Check out this wonderful New Yorker profile piece by Daniel Zalewski, The Hours: How Christian Marclay created the ultimate digital mosaic. Here is an excerpt about how Marclay transforms the ordinary into art:
Part of Marclay’s fascination with the cinematic archive had to do with the way it resisted transfiguration. It wasn’t hard to turn a recorded sound into an estranged abstraction, by slowing it down or folding it into a new rhythm. But, even if you chopped a film into a single frame, specificity clung to it: Audrey Hepburn, Givenchy, Manhattan, 1961. Marclay wondered if he could fashion from familiar clips a genuinely unfamiliar film, one with its own logic, rhythm, and aesthetics. In his view, the best collages combined the “memory aspect”—recognition of the source material—with the pleasurable violence of transformation. If Marclay could turn the sky green for one day, he’d do it.
The cinema of duration
Later in the piece, Zalewski offers this observation about the paradoxical nature of time. Both in The Clock and in the viewing of it:
There were darker resonances, too. People went to the movies to lose track of time; this video would pound viewers with an awareness of how long they’d been languishing in the dark. It would evoke the laziest of modern pleasures—channel surfing—except that the time wasted would be painfully underlined.
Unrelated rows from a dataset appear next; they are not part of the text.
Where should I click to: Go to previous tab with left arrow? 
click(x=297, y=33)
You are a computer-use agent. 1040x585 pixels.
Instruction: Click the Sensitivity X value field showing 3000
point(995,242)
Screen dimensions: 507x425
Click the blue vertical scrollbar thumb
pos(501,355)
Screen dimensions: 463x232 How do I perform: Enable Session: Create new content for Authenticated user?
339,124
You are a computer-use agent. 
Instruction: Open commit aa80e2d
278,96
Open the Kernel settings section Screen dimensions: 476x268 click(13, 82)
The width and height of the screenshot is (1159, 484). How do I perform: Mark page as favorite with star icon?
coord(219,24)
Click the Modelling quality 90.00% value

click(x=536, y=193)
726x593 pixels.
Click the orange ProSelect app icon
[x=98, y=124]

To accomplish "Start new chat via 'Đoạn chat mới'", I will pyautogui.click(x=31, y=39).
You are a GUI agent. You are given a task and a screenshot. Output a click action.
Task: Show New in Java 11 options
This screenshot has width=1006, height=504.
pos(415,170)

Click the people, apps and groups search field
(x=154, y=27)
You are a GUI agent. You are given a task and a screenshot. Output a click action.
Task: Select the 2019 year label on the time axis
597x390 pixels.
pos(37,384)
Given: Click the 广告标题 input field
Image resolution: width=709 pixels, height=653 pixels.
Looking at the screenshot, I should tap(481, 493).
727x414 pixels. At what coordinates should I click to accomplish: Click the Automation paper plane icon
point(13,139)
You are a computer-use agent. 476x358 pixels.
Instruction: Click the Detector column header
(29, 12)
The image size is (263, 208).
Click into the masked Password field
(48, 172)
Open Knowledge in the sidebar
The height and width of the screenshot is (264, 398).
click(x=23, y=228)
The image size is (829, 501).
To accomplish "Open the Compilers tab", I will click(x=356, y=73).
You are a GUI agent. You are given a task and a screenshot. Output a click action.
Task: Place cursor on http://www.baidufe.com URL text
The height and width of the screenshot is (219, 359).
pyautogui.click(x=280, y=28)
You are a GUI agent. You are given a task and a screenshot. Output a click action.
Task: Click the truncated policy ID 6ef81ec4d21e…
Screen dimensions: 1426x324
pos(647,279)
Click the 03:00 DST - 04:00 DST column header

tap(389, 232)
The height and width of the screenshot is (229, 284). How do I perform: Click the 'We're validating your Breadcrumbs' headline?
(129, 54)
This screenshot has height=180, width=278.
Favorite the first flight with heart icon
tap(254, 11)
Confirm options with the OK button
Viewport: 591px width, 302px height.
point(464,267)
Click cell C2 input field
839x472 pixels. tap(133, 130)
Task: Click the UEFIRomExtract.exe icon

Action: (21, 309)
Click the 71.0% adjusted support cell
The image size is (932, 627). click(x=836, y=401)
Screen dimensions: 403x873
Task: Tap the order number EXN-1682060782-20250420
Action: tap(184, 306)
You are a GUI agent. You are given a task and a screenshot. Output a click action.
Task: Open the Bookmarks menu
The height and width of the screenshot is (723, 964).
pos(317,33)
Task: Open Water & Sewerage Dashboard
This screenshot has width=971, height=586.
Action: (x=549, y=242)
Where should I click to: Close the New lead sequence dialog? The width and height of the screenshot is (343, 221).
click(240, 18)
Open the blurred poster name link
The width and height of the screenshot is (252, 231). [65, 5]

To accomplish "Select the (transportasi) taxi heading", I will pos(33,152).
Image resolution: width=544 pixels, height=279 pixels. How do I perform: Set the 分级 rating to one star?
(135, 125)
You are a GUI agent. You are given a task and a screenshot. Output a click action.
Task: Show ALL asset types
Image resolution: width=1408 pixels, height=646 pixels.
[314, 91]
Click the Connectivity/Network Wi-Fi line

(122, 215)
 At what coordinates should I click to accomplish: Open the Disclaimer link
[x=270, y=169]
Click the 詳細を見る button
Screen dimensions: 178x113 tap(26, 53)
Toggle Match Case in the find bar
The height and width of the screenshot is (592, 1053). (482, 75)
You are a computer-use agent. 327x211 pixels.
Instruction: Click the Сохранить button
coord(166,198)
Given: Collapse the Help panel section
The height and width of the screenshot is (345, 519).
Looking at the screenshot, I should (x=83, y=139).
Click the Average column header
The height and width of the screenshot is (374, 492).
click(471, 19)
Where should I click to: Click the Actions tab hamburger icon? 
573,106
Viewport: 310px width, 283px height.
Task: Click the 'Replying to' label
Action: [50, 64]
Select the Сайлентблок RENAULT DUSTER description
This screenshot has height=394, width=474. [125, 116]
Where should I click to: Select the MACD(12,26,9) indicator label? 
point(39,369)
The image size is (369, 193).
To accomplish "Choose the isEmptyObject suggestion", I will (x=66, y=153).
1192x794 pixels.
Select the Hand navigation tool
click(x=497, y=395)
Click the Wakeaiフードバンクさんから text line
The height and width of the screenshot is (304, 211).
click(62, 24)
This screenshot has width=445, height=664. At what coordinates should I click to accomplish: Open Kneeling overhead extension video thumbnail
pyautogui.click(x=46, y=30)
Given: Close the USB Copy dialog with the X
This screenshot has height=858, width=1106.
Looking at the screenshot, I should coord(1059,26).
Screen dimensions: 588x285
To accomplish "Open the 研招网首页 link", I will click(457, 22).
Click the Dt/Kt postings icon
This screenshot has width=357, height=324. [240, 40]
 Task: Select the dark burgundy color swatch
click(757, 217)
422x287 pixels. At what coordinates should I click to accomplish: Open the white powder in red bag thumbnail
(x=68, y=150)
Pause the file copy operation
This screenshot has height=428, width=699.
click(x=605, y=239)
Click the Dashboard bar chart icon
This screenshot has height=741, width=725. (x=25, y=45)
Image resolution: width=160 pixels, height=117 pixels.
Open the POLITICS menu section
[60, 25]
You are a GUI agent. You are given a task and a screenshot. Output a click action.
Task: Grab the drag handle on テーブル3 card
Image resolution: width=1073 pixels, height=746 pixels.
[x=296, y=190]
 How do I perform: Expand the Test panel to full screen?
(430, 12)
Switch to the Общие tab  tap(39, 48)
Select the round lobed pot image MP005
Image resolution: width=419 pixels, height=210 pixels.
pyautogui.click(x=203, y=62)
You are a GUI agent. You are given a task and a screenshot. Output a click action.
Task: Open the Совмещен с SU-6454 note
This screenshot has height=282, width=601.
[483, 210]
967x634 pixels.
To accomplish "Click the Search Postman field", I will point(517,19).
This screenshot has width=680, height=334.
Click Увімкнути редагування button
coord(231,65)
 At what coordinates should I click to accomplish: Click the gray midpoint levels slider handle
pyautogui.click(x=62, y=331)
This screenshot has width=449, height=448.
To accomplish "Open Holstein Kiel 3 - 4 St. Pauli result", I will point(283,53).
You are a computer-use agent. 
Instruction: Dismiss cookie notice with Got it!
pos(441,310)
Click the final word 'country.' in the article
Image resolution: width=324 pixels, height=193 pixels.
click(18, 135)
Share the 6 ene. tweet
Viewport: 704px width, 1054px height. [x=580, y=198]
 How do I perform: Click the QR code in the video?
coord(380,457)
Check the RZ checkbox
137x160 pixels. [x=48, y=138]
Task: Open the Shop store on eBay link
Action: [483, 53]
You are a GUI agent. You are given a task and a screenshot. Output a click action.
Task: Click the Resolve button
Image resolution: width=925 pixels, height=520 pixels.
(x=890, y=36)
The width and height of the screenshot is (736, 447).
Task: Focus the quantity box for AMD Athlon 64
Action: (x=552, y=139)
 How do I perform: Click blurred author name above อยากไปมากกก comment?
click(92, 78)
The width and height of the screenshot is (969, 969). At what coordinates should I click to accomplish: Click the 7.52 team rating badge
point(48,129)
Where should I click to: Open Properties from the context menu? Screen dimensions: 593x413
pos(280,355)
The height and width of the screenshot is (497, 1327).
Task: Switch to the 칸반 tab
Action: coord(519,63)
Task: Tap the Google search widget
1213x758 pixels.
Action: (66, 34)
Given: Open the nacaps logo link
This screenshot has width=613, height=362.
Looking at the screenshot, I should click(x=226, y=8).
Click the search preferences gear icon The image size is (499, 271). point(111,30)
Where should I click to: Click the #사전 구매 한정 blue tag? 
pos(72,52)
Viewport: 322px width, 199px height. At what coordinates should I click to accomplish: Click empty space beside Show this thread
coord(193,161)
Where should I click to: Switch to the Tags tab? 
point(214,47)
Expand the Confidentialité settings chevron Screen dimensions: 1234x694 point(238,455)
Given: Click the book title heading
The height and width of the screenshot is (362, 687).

… There was a lineage of avant-garde cinema that, with varying degrees of obscurity, examined the temporal qualities of film. Marclay’s contribution to the cinema of duration, though, would be pleasurable to watch. He sensed a creepy challenge. If his film was sufficiently seductive, he might coax people to sit for hours, literally watching their lives tick away.
There are several copies of The Clock owned by museums or private collectors that are in circulation. These “Clocks” tour the globe for short-run performances. Be sure to catch all or part of it when it comes to a city near you. And watch your life tick away. I can’t wait.